Helping Disadvantaged Children Build a Brighter Future
By Patricia C. O’Prey – September 28, 2011
I originally met Melanie Emmons Damian through the Woman Advocate Committee a year or so ago. I was immediately impressed by the very smart and accomplished woman that she is. I learned that, in addition to being a stunning blonde, Melanie, with one other partner, founded her own law firm, Damian & Valori, LLP, which has become one of Miami’s top boutique litigation firms. Recently, however, my admiration for Melanie reached new heights upon learning of her work on behalf of foster children through an organization she founded, Educate Tomorrow.
Melanie has long been involved in children’s issues. Beginning in law school, Melanie served as a guardian ad litem for children. Then, as an associate, Melanie began to represent children in foster care as part of her pro bono commitment. At that time, Melanie learned that there was a Florida statute providing that children who were in foster care when they reached the age of 18 could get free tuition to a Florida state college as well as a monthly stipend for living expenses. But because very few foster children or parents knew of this program or how to take advantage of it, many foster children who turned 18 were moved out of the foster system and became homeless.
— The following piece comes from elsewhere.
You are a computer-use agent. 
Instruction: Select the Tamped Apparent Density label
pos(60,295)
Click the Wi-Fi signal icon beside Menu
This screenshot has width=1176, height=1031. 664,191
To help solve this problem, Melanie began work on an information campaign to inform the foster community about the program. Fortuitously, around the same time, Melanie’s sister, Virginia Emmons McNaught, was returning from service in the Peace Corps. Together, and with a collective passion for children’s education, Melanie and Virginia founded a nonprofit called Educate Tomorrow. Educate Tomorrow is committed to its mission to make education an attainable goal for the most disadvantaged in our world so that all may be afforded the possibilities that can be achieved through learning. Melanie is the chairman of the board of Educate Tomorrow and has been involved with the organization since 2002. Until recently, Virginia was Educate Tomorrow’s executive director.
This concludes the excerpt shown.